**Action item**
Take the line that contains "Screen dimensions: 1440x900" and each line after it in the material below, and transcribe them exactly, stopping at the end.

================================

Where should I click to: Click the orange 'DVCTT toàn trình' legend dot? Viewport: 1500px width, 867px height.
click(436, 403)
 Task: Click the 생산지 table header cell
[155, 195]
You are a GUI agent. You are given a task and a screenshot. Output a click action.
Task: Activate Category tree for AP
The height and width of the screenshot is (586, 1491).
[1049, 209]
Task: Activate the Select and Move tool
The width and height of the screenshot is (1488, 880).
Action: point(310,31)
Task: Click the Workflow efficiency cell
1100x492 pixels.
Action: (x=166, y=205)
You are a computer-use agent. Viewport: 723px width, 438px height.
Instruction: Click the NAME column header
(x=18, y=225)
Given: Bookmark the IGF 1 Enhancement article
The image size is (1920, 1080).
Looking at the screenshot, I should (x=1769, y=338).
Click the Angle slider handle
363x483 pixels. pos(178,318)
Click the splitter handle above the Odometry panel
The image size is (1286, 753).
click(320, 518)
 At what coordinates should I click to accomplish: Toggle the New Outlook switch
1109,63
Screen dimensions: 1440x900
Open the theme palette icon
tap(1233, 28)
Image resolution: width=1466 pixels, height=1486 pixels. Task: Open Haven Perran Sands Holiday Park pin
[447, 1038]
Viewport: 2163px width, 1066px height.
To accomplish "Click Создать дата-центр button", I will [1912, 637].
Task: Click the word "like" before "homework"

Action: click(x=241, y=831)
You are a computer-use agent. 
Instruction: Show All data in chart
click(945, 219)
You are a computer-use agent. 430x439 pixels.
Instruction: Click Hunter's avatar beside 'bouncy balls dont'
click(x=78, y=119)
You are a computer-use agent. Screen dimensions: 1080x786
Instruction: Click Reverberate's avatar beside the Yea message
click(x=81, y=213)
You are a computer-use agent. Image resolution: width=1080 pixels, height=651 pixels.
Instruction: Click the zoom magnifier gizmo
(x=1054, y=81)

================================

**Solution to this task**
Screen dimensions: 1440x900
Open the theme palette icon
tap(1233, 28)
Image resolution: width=1466 pixels, height=1486 pixels. Task: Open Haven Perran Sands Holiday Park pin
[447, 1038]
Viewport: 2163px width, 1066px height.
To accomplish "Click Создать дата-центр button", I will [1912, 637].
Task: Click the word "like" before "homework"

Action: click(x=241, y=831)
You are a computer-use agent. 
Instruction: Show All data in chart
click(945, 219)
You are a computer-use agent. 430x439 pixels.
Instruction: Click Hunter's avatar beside 'bouncy balls dont'
click(x=78, y=119)
You are a computer-use agent. Screen dimensions: 1080x786
Instruction: Click Reverberate's avatar beside the Yea message
click(x=81, y=213)
You are a computer-use agent. Image resolution: width=1080 pixels, height=651 pixels.
Instruction: Click the zoom magnifier gizmo
(x=1054, y=81)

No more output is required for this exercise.